* **Reading text**
[Begin]

Hadoop performance optimization

Hadoop performance optimization

Small file problem

HDFS and MapReduce are designed for large files. They are inefficient in processing small files and consume memory resources. Each small file will occupy a block, generate an InputSplit, and generate a map task. In this way, the start time of the map task is very long, and the execution time of the task is very short. The solution is to use containers to organize small files. HDFS provides two containers: SequenceFile and MapFile.

[End]

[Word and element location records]
[Begin]

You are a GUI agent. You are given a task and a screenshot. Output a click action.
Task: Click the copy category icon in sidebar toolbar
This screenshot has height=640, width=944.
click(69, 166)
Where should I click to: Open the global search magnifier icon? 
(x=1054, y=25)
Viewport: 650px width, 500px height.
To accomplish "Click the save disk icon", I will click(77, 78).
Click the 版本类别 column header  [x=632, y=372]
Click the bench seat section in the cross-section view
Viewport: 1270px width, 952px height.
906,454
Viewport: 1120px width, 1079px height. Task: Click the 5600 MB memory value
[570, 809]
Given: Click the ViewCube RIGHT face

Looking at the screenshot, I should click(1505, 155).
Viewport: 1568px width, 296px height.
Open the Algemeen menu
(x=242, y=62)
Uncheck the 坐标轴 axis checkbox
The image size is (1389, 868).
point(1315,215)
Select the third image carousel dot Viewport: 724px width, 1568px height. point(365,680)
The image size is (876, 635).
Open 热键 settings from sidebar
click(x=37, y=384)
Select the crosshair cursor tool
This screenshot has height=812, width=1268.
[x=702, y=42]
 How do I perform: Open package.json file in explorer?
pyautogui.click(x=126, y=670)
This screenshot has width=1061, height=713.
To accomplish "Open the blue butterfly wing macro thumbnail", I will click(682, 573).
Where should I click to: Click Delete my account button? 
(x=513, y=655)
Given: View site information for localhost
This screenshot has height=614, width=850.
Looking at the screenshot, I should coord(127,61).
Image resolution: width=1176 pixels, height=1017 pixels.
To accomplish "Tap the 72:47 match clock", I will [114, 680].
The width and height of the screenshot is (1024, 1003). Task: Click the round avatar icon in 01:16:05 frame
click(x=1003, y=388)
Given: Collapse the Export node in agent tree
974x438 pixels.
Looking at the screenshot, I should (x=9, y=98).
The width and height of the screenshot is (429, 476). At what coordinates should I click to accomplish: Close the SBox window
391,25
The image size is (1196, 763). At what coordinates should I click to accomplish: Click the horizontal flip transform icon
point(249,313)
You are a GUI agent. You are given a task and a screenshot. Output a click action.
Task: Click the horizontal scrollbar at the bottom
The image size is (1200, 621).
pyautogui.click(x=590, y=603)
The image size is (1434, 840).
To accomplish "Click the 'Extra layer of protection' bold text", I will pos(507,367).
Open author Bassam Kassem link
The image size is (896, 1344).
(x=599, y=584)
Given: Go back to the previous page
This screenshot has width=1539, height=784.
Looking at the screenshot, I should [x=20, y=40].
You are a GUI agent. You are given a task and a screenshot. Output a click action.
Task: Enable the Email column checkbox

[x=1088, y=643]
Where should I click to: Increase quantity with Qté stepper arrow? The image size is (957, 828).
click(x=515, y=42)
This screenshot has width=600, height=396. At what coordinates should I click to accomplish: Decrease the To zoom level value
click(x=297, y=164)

[End]

* **Required actions**
(a) According to the Hadoop text, which two containers does HDFS provide?
(b) Please reproduce the Hadoop text between "HDFS and MapReduce" and "SequenceFile and MapFile.", inclusive, replacing "containers" with "wrappers".
The material has no connection to the Hadoop text.

* **The solutions**
(a) SequenceFile and MapFile.

(b)
HDFS and MapReduce are designed for large files. They are inefficient in processing small files and consume memory resources. Each small file will occupy a block, generate an InputSplit, and generate a map task. In this way, the start time of the map task is very long, and the execution time of the task is very short. The solution is to use wrappers to organize small files. HDFS provides two wrappers: SequenceFile and MapFile.